La santa de Camaleón tenía la mano sobre el pomo, pero volteó por un instante. Shun la miraba con la serenidad de quien había vivido trece años de relativa paz, dejando para otro momento los difíciles tiempos que pronto todos deberían enfrentar. En aquel afable rostro, hecho para la paz, no encontró una sonrisa pícara, como cabía esperar de Kiki o Emil de Flecha, pero ni un héroe veterano como el santo de Andrómeda podía ocultar cierto anhelo en su mirada, el del enamorado.

Por un segundo, June desplazó hacia un lado la máscara que había llevado desde que tenía uso de razón, y Shun sí que pudo encontrar la picardía que él rara vez se permitía mostrar. Luego, conocedora del sentir del santo, June abrió la puerta, y salió.

—Nos preparamos para enfrentar batallas inevitables —repitió Shun, casi en un murmullo. Abrió de nuevo el libro, sabiendo que todo estaba en orden.

Notas del autor:

Shadir. Creo que lo digo mucho, pero una vez más no importa, ¡fue genial escribirlo! Saint Seiya tuvo muchos de estos duelos verbales y esta historia no podía ser la excepción, no en vano sus personajes luchan por diferentes dioses con diferentes formas de destruir a la… Ejem, diferentes puntos de vista sobre cómo debe ser el mundo.

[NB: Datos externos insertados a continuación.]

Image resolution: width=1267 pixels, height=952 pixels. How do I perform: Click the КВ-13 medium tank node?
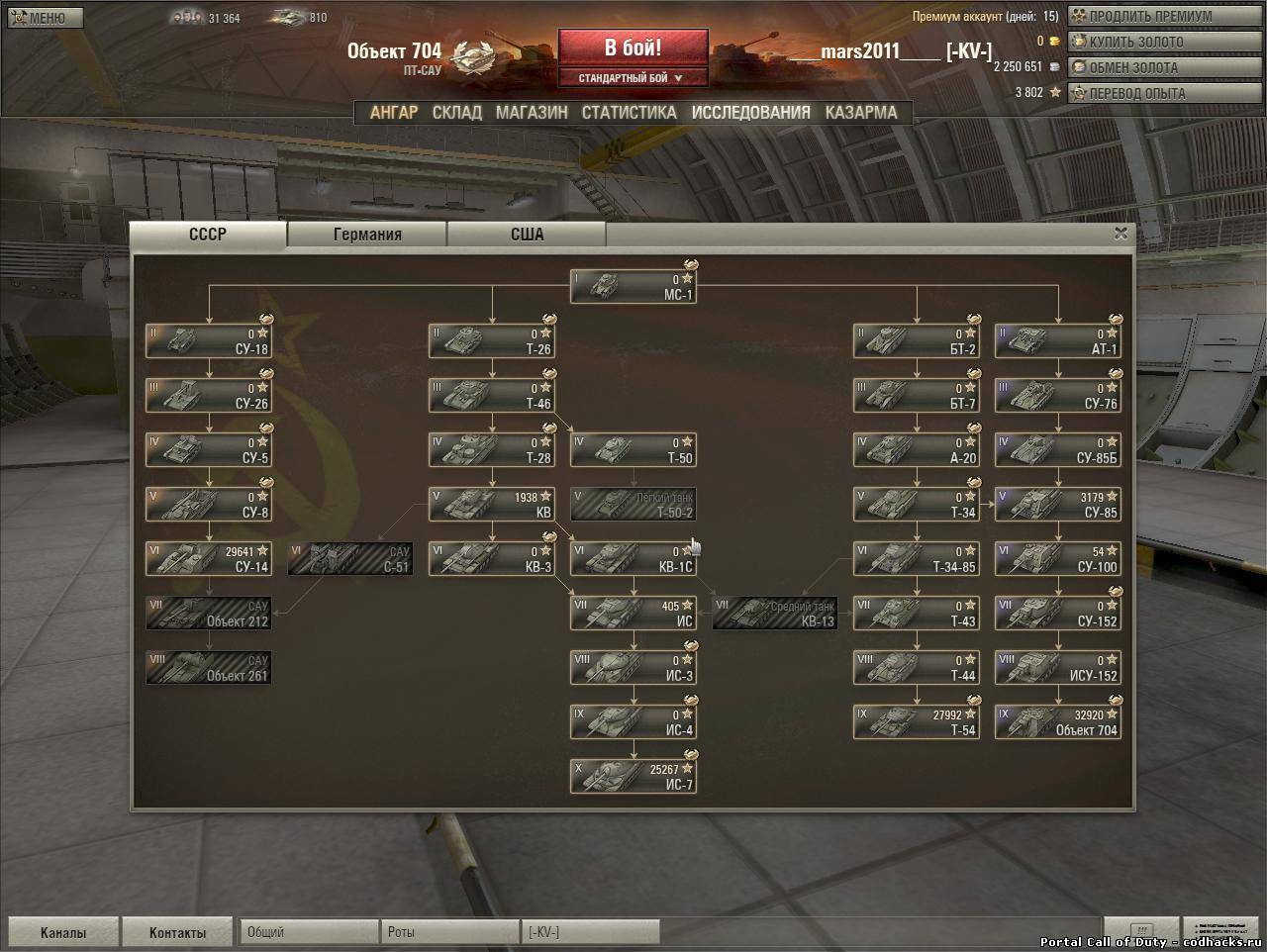[775, 614]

Al fin y al cabo es Azrael, el asistente de la santa de Virgo. Conociéndole, casi que me espero que lo que cayera al coche sea un robot y Altar Negro tenga los días contados.

Más le vale a Makoto que haga caso a esa recomendación. O que no se acerque a la víctima de sus lamentables modales nunca. Vivir o morir, ¡tú decides, Makoto!

Ulti_SG. No tarda tanto, con el Misophetamenos es posible llegar vivos a la explicación sobre tan curioso evento.

A mí también me ha gustado de siempre la idea de que los ejércitos de Poseidón y Atenea trabajen juntos, incluso antes de saber que era algo bien recibido en el fandom, pero se dice que Atenea fue tajante en cuanto a liberar a su tío. Tendremos que conformarnos con una alianza muy humana con el muy humano Julian Solo.

Es como tardar tanto en buscar a Wally que él decide salir de la pantalla y encontrarte a ti para hablarte del tiempo. O de las virtudes de ser un vigilante.

Con el tiempo supe que el asunto de las armas de fuego y el cosmos era polémica dentro del fandom, ya sea en parodias y hasta en temas de reflexión que me tocó leer, pero para escribir esta historia me mantuve en mi idea inicial.

Azrael es un hombre entre hombres.

Yo creo que podemos decir a favor de Sorrento que su protegido vive. De momento.